The task -
Copy out the listing below line for line, with no changes.

Dataset excerpt:
——

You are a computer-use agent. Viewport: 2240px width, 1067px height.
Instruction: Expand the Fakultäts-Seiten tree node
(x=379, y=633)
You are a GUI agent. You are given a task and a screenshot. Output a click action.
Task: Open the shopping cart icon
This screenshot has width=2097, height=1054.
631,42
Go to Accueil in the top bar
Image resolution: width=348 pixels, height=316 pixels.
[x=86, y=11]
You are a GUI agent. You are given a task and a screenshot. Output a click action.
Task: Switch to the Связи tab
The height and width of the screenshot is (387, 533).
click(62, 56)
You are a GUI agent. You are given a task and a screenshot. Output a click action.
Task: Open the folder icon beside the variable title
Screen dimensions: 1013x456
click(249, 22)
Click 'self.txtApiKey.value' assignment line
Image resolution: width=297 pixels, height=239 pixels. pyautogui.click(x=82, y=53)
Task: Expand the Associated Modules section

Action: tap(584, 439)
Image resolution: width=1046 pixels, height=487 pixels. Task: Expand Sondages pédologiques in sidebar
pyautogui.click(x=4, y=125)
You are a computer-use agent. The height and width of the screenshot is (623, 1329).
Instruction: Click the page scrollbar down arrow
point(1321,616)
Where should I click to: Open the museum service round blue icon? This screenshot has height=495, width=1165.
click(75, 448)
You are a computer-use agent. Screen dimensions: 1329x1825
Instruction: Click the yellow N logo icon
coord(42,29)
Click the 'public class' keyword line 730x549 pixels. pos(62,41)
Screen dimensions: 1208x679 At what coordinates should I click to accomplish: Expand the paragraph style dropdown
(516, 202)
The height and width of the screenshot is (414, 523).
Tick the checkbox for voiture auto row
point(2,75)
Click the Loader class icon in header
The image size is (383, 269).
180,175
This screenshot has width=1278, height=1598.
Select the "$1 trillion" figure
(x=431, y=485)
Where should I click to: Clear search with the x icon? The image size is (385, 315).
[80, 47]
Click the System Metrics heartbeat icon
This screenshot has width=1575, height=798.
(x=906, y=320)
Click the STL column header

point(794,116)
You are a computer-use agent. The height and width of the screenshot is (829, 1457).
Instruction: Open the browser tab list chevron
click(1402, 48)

——

Answer to this task -
You are a computer-use agent. Viewport: 2240px width, 1067px height.
Instruction: Expand the Fakultäts-Seiten tree node
(x=379, y=633)
You are a GUI agent. You are given a task and a screenshot. Output a click action.
Task: Open the shopping cart icon
This screenshot has width=2097, height=1054.
631,42
Go to Accueil in the top bar
Image resolution: width=348 pixels, height=316 pixels.
[x=86, y=11]
You are a GUI agent. You are given a task and a screenshot. Output a click action.
Task: Switch to the Связи tab
The height and width of the screenshot is (387, 533).
click(62, 56)
You are a GUI agent. You are given a task and a screenshot. Output a click action.
Task: Open the folder icon beside the variable title
Screen dimensions: 1013x456
click(249, 22)
Click 'self.txtApiKey.value' assignment line
Image resolution: width=297 pixels, height=239 pixels. pyautogui.click(x=82, y=53)
Task: Expand the Associated Modules section

Action: tap(584, 439)
Image resolution: width=1046 pixels, height=487 pixels. Task: Expand Sondages pédologiques in sidebar
pyautogui.click(x=4, y=125)
You are a computer-use agent. The height and width of the screenshot is (623, 1329).
Instruction: Click the page scrollbar down arrow
point(1321,616)
Where should I click to: Open the museum service round blue icon? This screenshot has height=495, width=1165.
click(75, 448)
You are a computer-use agent. Screen dimensions: 1329x1825
Instruction: Click the yellow N logo icon
coord(42,29)
Click the 'public class' keyword line 730x549 pixels. pos(62,41)
Screen dimensions: 1208x679 At what coordinates should I click to accomplish: Expand the paragraph style dropdown
(516, 202)
The height and width of the screenshot is (414, 523).
Tick the checkbox for voiture auto row
point(2,75)
Click the Loader class icon in header
The image size is (383, 269).
180,175
This screenshot has width=1278, height=1598.
Select the "$1 trillion" figure
(x=431, y=485)
Where should I click to: Clear search with the x icon? The image size is (385, 315).
[80, 47]
Click the System Metrics heartbeat icon
This screenshot has width=1575, height=798.
(x=906, y=320)
Click the STL column header

point(794,116)
You are a computer-use agent. The height and width of the screenshot is (829, 1457).
Instruction: Open the browser tab list chevron
click(1402, 48)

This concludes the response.